Przybył pan z czymś, co kanadyjskie media określiły jako „nowe” wsparcie. W rzeczywistości warte 1 mld dol. drony, opancerzone transportery, amunicja i gotówka, warte łącznie pochodzą z „recyklingu” wcześniejszej obietnicy Kanady w ramach G7 w wysokości 2 mld do. . To ważne, oczywiście — ale wcale nie nowe.
Podejrzewam też, iż znaczna część tych wydatków zostanie uznana za wkład Kanady w zobowiązania obronne NATO na poziomie 5 proc. PKB. Definicja „wydatków obronnych” jest, iż tak powiem, dogodnie elastyczna. W końcu Włochy zaliczyły wart 13,5 mld euro most na Sycylię jako część swojego wkładu w NATO.
Pańskie stwierdzenie, iż nie wykluczyłby wysłania kanadyjskich żołnierzy na powojenną Ukrainę, zostało należycie odnotowane. Na razie obecność wojskowa Kanady pozostaje symboliczna, choć nie bez znaczenia: w ramach operacji Unifier 45 tys. ukraińskich żołnierzy przeszło kanadyjskie szkolenie, najpierw na ukraińskiej ziemi, a teraz w Polsce. Przypomina to o długiej historii kanadyjsko-ukraińskiej współpracy wojskowej. Ale Ukraińcy nie mogą czekać na „powojenne” obietnice Koalicji Chętnych, której członkiem jest Kanada. Potrzebują pomocy już teraz.

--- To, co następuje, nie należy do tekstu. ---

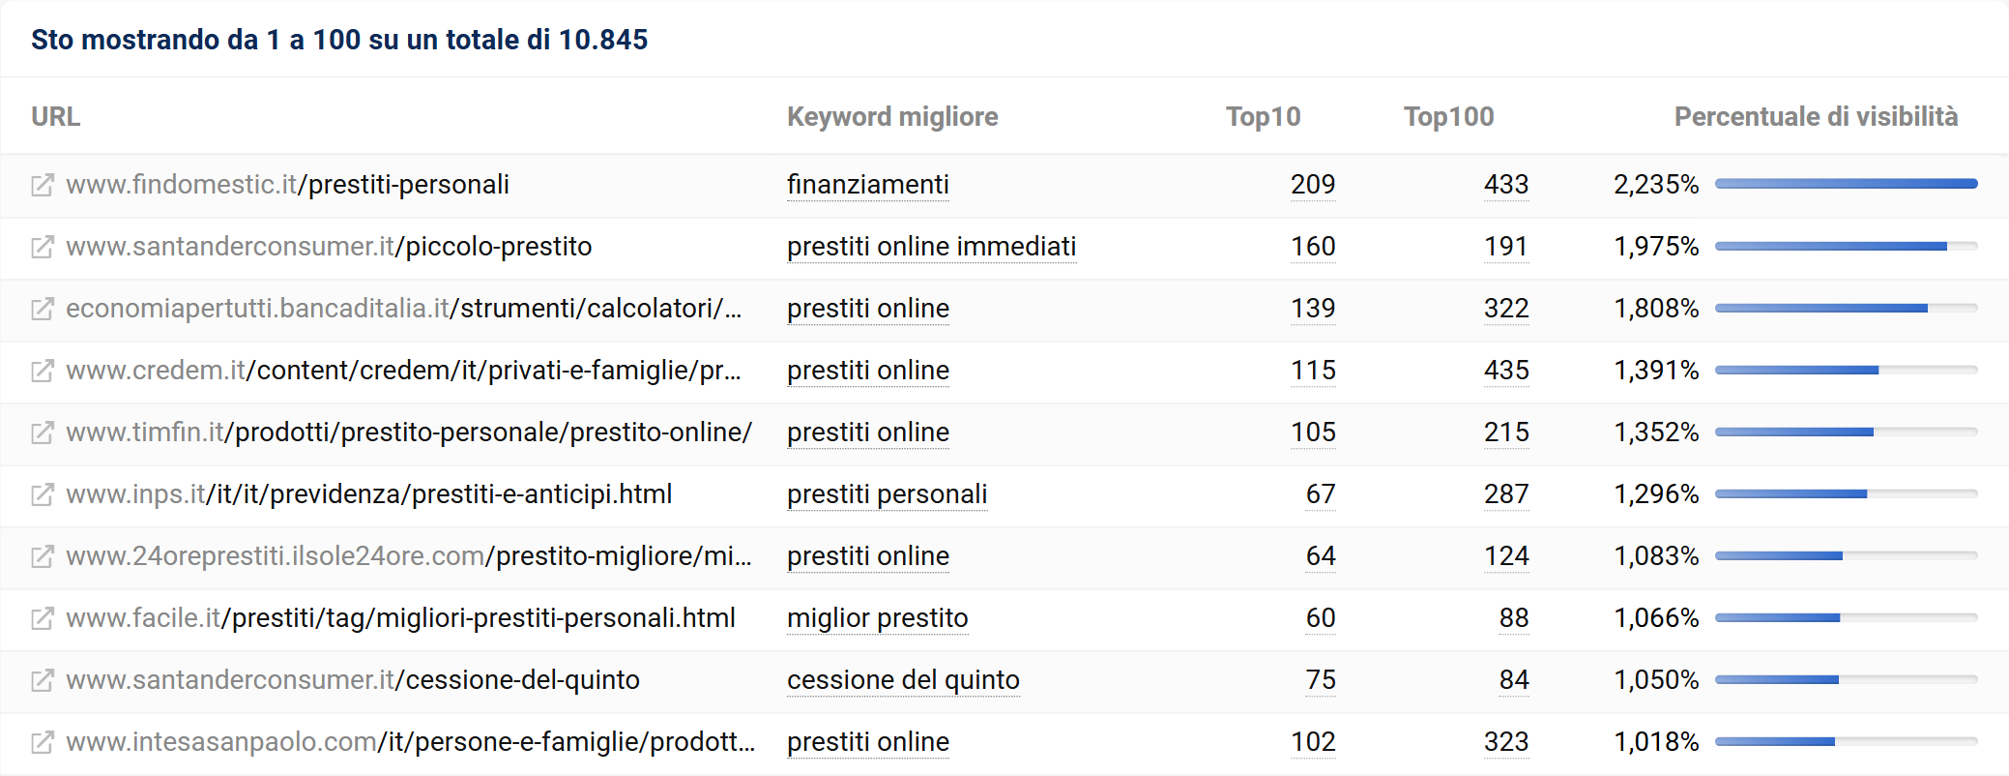Sort the table by the Top10 column
2009x776 pixels.
coord(1262,116)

Emmanuel Macron, prezydent Francji, Mark Carney, premier Kanady, Donald Trump, prezydent USA, i Keir Starmer, premier Zjednoczonego Królestwa, w trakcie szczytu G7. Kananaskis, 16 czerwca 2025 r.Adrian Wyld/Canadian Press/ABACAPRESS.COM / PAP
W przeddzień przyjazdu kanadyjscy urzędnicy poinformowali dziennikarzy, że Rosja robi „powolne postępy” w kampanii mającej na celu odzyskanie ukraińskiej ziemi, podczas gdy kanadyjski wywiad szacuje, iż Ukraina traci 500 żołnierzy dziennie. Aż 500! W 34. rocznicę odzyskania niepodległości liczba ta jest otrzeźwiającym przypomnieniem ogromnych kosztów wolności.

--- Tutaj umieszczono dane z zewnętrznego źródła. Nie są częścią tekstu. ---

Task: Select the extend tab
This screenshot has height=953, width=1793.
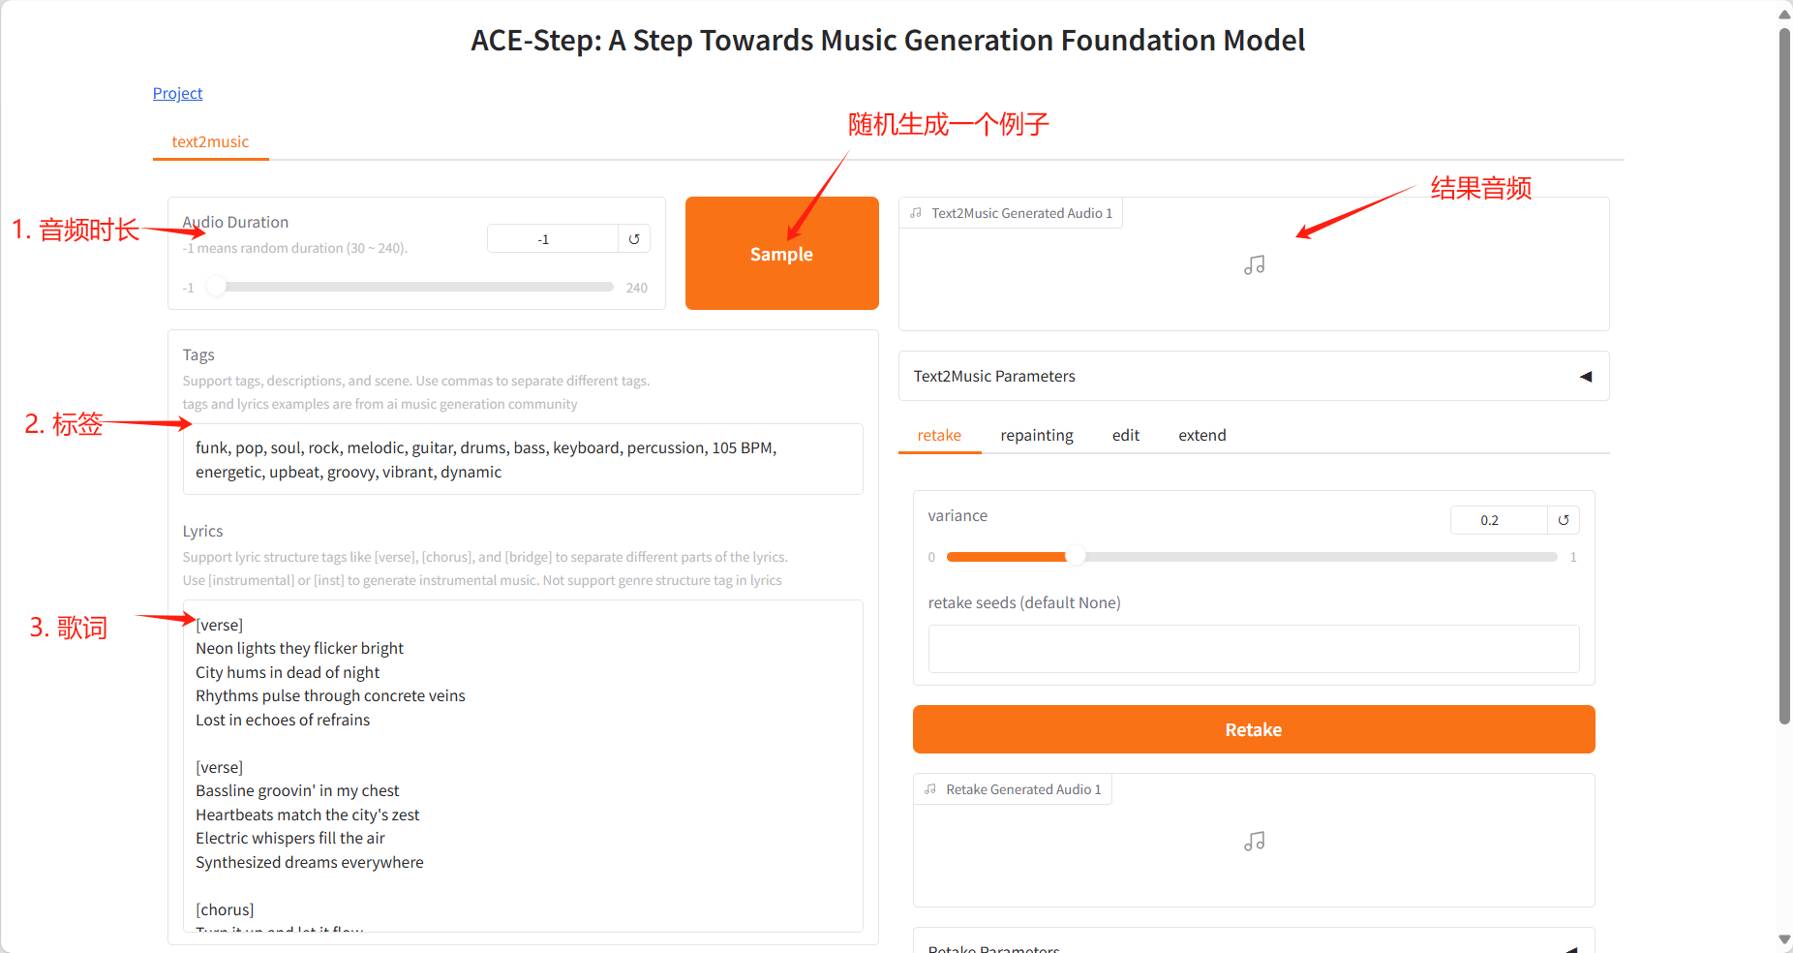Action: click(1201, 436)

Panie premierze, jeżeli mógłbym zostawić pana z jedną prośbą, to byłaby ona następująca: nie może Pan pozwolić, aby Ukraina stała się pionkiem w transakcyjnych grach Waszyngtonu lub w kreatywnej księgowości NATO. Niech Pańska debiutancka wizyta nie zostanie zapamiętana jedynie jako kolejna okazja do zrobienia sobie zdjęcia. Kanadyjczycy wiedzą, co to znaczy bronić suwerenności pod presją. Ukraińcy doświadczają tego na własnej skórze, minuta po minucie.
Kpiłem kiedyś, iż jest Pan jak sopel. Dziś Ukraińcom przydałby się kanadyjski przywódca, który jest nieugięty, ostry i olśniewająco jasny. Niech pan będzie tym soplem, panie Carney — nie tylko na Placu Niepodległości w Kijowie, ale także w Waszyngtonie, gdzie los Ukrainy jest w tej chwili przedmiotem handlu.